All this on top of the lingering scandal involving 2006 champion Floyd Landis, who was unable to defend his crown because he failed a drug test during last year's Tour.
PHOTO: AP
"It's almost impossible to be at the front of the pack these days without doping," said Dick Pound, president of the World Anti-Doping Agency and a frequent critic of the way cycling is managed.
Vinokourov, who placed third in the 2003 Tour, is a fan favorite, admired for his grit, determination and string of stage wins at this and previous Tours.
He had been considered a pre-race favorite to win, but crashed in the first week of the three-week race. With stitches in both knees, he struggled for a few days but recovered to win stages on Saturday and Monday -- a turnaround that now seems too good to be true.
His positive test was announced by his team, whose manager, Marc Biver, said Vinokourov was sent home. The backup B sample test results were expected by the end of the week.
"Alexandre denies having manipulated his blood," Biver said, adding that the rider believed his crash may have resulted in "blood anomalies in his body."
Pat McQuaid, president of the International Cycling Union, said he couldn't comment as long as the B sample result wasn't confirmed.
"We have a process in place, and we have to see this process through," he said in a telephone interview.
Many of the cycling world's recent stars have been tainted by doping allegations.
Jan Ullrich, the 1997 winner, retired after he was linked to a doping ring in Spain. Italian Ivan Basso, once seen as the next big thing after Lance Armstrong, is serving a doping ban.
And Armstrong's seven consecutive wins are widely viewed by many in France with suspicion.
Astana was disqualified from the Tour on the eve of last year's race after five of its riders were implicated in a vast Spanish doping probe known as Operation Puerto.
French sports daily L'Equipe, which first reported Vinokourov's positive test on its Web site, said the analysis was conducted by the Chatenay-Malabry lab on the outskirts of Paris. It said two distinctive types of red blood cells were found in the A sample and showed that Vinokourov received a blood transfusion from a compatible donor shortly before the time trial.
A senior French anti-doping official confirmed to reporters that there was a positive test for a blood transfusion taken from a rider at the Tour on Saturday, but said he didn't know the name of the cyclist involved. He said the test found two different types of blood, one from the rider, one from a donor.

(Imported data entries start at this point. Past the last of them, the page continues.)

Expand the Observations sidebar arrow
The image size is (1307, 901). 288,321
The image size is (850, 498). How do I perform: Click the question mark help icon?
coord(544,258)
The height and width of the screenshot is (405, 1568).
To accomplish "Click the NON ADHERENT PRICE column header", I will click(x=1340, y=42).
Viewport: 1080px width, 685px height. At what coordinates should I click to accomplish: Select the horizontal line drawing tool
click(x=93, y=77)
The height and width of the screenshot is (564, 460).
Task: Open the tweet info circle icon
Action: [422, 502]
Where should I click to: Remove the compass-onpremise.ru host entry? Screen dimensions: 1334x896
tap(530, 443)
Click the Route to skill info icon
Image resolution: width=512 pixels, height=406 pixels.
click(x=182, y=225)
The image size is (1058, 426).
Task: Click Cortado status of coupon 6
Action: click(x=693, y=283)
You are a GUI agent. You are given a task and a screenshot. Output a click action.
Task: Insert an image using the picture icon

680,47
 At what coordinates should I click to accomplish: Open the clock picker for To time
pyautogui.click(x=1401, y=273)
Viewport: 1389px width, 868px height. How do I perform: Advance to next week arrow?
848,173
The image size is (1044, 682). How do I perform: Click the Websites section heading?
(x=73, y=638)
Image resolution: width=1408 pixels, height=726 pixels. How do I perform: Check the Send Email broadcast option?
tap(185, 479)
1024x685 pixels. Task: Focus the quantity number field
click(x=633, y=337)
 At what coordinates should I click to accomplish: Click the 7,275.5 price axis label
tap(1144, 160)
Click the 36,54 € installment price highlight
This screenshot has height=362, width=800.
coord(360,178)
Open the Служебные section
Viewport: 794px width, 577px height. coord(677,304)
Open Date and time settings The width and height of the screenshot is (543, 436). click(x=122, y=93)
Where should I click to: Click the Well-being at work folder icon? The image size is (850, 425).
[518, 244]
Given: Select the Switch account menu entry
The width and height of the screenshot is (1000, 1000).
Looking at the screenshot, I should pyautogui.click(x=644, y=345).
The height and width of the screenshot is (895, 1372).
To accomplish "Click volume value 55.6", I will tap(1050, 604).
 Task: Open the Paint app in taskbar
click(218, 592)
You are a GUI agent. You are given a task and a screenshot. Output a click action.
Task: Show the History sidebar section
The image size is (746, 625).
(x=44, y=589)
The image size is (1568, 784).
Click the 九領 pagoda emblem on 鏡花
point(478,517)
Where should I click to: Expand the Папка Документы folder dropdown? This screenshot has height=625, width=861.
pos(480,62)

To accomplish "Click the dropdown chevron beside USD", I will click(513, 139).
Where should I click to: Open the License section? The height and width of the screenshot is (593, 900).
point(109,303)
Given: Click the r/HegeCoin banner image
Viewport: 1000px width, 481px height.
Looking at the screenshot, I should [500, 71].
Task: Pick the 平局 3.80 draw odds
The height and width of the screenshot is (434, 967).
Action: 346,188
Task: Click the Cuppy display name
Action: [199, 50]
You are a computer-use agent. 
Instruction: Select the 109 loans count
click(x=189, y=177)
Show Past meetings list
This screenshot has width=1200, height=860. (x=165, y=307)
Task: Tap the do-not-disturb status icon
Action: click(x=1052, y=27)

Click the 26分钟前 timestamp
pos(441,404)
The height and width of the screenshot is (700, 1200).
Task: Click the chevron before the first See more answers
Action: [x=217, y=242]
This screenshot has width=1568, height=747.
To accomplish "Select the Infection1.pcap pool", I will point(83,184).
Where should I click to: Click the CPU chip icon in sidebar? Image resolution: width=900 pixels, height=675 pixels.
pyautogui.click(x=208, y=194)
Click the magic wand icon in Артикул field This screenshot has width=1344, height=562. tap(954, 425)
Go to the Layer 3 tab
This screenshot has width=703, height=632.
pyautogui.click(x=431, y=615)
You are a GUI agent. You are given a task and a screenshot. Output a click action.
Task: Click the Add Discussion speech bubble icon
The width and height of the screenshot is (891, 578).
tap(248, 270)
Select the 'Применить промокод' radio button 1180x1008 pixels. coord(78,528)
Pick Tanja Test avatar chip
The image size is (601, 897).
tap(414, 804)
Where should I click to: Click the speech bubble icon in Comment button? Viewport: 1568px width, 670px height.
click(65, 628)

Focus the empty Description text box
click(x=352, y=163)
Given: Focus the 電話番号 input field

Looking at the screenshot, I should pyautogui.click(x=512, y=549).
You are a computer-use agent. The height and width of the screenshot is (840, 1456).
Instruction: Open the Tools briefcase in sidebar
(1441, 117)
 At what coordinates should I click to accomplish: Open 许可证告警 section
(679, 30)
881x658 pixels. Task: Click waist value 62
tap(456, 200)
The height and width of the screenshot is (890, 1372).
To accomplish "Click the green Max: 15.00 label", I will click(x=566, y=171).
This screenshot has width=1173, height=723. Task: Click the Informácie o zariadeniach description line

The official spoke on condition of anonymity because no official announcement had been made.
Doping expert Michel Audran, of the University of Montpellier in southern France, said he was stunned a rider would resort to a blood transfusion -- a technique that has been detectable since 2004. That was when US rider Tyler Hamilton was caught and suspended for two years.
Blood transfusions work by increasing an athlete's count of red blood cells, which carry oxygen to the muscles.
"Performance can increase between 5 and 20 percent," depending on how much is injected, Audran said.
Condemnation of Vinokourov was particularly vehement from French teams, whose riders have struggled in this and previous Tours against competitors they have long suspected of doping. French teams and laws are more rigorous than most when it comes to fighting doping.
"It's pitiful," Roger Legeay of the Credit Agricole squad, said of Vinokourov's case.
"It's proof that the fight against doping is working. ... There's no pity, even for the big names, and that is great," he told RTL radio.
British rider David Millar, who came back from a two-year doping ban himself and now lobbies for a clean sport, said: "With a guy of his stature and class, in cycling's current situation, we might as well pack our bags and go home."
Around 30 police officers, some in plain clothes, descended on Astana's La Palmeraie hotel in Pau and sealed it off, preventing more members of the team from leaving.
Explosion follows ETA threat
At least one small explosion hit the Spanish section of Wednesday's Tour de France cycle race after a report of a bomb threat from a caller claiming to represent Basque separatist rebels ETA, the government said.
No one was hurt and the Tour, the most important race on the cycling calendar, continued after the explosion.
The caller told a highway authority that ETA had planted several bombs along the route of the Tour de France through the Spanish region of Navarre, newspaper El Pais and other media said.
"At least one device, of little power, has exploded in Belagua, Navarre," a Spanish Interior Ministry spokesman said. El Pais said two bombs had gone off.
The race had already passed through the small town of Belagua at the time of the incident, local media reported.